Sud Sudan. I medici di Msf arrivano in barca o in auto, nuove cliniche mobili per curare migliaia di persone

Sud Sudan. I medici di Msf arrivano in barca o in auto, nuove cliniche mobili per curare migliaia di persone

Sud Sudan. I medici di Msf arrivano in barca o in auto, nuove cliniche mobili per curare migliaia di persone
Ad Akobo le persone in fuga dal conflitto, che dal 2013 ha provocato milioni di sfollati, arrivano quasi quotidianamente e i loro bisogni medici e umanitari sono enormi. È in questo contesto che Medici Senza Frontiere ha lanciato un nuovo progetto: cliniche mobili che raggiungono in barca o in auto i villaggi più remoti dove non esistono altri servizi sanitari

Nelle zone più isolate del Sud Sudan i bisogni medici e umanitari sono enormi. Ad Akobo le persone in fuga dal conflitto, che dal 2013 ha provocato milioni di sfollati, arrivano quasi quotidianamente e i loro bisogni medici e umanitari sono enormi. È in questo contesto che Medici Senza Frontiere (Msf) ha lanciato un nuovo progetto: cliniche mobili che raggiungono in barca o in auto i villaggi più remoti dove non esistono altri servizi sanitari. Sono attualmente attive in sette diverse località nelle ex contee di Akobo e Ulang e trattano oltre 2.000 pazienti al mese. Nel frattempo Msf ha iniziato a costruire a Kier una struttura sanitaria primaria più stabile che sarà in grado di fornire cure più avanzate.

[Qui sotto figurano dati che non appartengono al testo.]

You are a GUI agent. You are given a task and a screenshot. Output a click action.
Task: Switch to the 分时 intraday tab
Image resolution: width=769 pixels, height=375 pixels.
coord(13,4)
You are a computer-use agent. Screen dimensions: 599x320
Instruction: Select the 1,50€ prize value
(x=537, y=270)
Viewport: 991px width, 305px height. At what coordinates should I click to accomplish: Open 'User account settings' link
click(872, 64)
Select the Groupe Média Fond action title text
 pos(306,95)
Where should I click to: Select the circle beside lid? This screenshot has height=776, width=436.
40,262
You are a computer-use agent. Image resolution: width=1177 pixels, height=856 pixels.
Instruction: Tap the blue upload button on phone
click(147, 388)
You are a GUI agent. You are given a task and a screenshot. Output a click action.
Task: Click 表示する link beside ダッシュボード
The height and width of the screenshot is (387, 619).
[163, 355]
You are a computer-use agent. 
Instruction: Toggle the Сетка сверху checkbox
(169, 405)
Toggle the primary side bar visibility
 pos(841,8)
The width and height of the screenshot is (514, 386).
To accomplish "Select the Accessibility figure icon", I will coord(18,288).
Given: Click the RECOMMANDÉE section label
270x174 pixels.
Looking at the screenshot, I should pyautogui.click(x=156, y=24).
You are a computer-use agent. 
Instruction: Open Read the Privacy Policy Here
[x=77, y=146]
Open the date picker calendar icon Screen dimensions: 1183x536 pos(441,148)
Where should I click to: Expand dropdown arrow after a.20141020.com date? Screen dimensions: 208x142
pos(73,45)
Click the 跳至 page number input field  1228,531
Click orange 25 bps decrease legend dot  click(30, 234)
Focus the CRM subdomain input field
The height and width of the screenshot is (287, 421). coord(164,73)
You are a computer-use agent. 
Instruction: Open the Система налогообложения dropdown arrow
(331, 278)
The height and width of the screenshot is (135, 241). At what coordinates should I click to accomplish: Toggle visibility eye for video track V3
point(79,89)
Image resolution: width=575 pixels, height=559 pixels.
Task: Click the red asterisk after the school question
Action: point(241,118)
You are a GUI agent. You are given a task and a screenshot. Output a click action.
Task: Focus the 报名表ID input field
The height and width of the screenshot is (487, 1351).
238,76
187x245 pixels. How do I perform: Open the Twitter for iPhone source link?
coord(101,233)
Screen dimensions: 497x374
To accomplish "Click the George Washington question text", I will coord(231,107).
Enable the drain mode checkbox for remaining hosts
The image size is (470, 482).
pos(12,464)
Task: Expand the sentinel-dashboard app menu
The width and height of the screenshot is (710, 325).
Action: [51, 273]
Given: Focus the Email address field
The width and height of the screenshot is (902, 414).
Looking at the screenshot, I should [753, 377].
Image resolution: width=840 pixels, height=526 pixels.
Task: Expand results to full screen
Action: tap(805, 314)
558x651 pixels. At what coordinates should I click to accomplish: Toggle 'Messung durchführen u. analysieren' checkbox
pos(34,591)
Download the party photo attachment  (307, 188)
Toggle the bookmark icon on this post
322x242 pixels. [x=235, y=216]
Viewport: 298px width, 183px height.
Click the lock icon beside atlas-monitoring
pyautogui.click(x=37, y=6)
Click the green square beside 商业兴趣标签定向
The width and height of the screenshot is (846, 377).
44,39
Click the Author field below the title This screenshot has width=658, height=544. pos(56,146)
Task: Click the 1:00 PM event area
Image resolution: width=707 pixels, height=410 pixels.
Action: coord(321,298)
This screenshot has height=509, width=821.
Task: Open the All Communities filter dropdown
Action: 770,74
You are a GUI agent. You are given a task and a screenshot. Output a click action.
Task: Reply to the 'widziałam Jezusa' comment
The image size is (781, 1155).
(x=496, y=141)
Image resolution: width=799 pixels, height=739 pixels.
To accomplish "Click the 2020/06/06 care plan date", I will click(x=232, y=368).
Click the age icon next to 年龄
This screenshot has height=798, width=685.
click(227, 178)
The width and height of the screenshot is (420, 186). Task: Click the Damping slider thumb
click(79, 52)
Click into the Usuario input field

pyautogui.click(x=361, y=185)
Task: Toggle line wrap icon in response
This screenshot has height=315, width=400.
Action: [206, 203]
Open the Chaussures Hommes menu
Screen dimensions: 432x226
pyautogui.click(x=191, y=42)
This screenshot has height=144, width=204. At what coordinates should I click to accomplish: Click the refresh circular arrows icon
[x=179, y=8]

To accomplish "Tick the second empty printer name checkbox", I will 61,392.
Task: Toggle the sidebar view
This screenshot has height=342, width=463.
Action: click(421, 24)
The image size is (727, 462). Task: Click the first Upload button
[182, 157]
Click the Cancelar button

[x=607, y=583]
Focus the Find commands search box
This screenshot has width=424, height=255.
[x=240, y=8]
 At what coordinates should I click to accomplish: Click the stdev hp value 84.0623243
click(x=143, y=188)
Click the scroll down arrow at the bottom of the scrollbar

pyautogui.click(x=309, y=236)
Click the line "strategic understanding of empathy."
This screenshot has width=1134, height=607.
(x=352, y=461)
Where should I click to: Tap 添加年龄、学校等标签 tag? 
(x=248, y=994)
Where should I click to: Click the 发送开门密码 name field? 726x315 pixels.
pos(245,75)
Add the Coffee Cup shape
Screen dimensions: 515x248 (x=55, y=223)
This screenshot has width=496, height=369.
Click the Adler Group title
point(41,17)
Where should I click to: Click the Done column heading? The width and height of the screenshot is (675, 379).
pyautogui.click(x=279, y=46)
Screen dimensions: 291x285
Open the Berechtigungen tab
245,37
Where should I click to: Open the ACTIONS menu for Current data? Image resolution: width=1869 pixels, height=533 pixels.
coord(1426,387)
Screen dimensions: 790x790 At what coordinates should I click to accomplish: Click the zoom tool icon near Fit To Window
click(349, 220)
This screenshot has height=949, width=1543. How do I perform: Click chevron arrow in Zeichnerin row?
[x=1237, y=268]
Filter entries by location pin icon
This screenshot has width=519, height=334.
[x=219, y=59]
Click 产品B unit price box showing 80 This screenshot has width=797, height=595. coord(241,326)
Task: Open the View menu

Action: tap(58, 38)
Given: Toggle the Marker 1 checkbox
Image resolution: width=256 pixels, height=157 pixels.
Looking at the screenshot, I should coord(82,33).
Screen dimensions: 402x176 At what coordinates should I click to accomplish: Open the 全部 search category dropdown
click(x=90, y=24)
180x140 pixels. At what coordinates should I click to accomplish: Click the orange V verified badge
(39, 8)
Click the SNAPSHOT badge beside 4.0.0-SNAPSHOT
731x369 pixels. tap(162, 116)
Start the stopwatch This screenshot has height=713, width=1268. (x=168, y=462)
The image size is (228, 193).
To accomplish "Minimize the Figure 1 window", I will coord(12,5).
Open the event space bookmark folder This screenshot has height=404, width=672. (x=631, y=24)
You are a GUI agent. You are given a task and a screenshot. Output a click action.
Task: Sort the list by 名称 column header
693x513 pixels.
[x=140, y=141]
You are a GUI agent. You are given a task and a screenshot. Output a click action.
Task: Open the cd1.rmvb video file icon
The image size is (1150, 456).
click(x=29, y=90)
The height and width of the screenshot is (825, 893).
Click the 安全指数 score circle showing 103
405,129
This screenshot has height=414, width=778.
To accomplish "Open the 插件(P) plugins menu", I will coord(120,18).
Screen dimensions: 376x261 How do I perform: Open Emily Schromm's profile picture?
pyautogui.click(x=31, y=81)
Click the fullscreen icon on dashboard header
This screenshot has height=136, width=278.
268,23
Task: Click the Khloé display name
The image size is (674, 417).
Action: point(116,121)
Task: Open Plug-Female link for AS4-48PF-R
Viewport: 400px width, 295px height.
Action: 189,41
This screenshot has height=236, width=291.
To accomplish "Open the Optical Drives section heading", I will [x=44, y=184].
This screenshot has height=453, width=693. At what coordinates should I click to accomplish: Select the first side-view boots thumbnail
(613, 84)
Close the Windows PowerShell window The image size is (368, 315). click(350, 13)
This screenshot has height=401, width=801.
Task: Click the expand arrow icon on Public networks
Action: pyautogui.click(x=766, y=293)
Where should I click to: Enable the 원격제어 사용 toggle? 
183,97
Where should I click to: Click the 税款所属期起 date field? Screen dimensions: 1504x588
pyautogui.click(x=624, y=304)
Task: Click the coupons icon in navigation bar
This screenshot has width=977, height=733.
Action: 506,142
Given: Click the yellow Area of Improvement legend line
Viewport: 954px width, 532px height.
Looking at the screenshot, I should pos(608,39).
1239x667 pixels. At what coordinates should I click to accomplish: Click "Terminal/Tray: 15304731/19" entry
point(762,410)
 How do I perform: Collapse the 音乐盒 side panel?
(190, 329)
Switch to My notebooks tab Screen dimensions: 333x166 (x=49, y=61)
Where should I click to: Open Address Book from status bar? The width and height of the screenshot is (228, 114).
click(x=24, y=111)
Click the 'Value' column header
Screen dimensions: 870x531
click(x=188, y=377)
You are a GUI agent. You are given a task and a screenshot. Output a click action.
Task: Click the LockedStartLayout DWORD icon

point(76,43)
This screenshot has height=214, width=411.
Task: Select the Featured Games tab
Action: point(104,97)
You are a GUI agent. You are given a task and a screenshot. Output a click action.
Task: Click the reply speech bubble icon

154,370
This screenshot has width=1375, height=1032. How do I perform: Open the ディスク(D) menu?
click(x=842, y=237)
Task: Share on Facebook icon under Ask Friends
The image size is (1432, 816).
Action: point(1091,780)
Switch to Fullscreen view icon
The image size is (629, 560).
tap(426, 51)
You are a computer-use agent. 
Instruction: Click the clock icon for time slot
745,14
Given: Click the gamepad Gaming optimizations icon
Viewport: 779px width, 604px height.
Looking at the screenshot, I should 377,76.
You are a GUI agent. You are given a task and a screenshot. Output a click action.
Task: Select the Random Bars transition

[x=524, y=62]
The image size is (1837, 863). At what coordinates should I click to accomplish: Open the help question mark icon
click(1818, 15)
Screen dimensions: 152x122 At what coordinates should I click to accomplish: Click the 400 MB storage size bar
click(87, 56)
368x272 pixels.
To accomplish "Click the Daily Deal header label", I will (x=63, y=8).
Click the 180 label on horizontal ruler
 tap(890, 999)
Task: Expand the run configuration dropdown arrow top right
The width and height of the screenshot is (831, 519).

“Akobo e i villaggi vicini sono quasi del tutto tagliati fuori da un'assistenza sanitaria di qualità”, dichiara Raphael Veicht, capo missione di Msf in Sud Sudan. “Poiché le strutture mediche nella zona sono state abbandonate o trasformate per altri usi, questa popolazione, già molto vulnerabile, non ha un posto dove rivolgersi per le cure di base”.

La comunità degli sfollati interni al Paese è composta soprattutto da donne e bambini, alcuni di loro riescono a sistemarsi nelle case di parenti o amici, altri sono costretti a stare nella vicina scuola elementare dove hanno scarso accesso al cibo o all'acqua. Molti sono traumatizzati dopo aver visto i loro mariti, padri e fratelli uccisi negli scontri. Raccontano allo staff Msf di aver camminato per giorni, solo di notte quando i combattimenti si placano.

Le équipe delle cliniche mobili partono la mattina molto presto, caricando sulle auto tavoli, sedie, stuoie, farmaci e altri materiali, e dopo un’ora di viaggio arrivano a destinazione. All'ombra di pochi alberi trasformano in pochi minuti un piccolo spazio di terra in una clinica di base con un’area di attesa e tende utilizzate per consultazioni individuali. I pazienti arrivano e siedono tranquilli su delle stuoie mentre si preparano per il controllo delle funzioni vitali, e gli infermieri preparano i farmaci prescritti dai medici.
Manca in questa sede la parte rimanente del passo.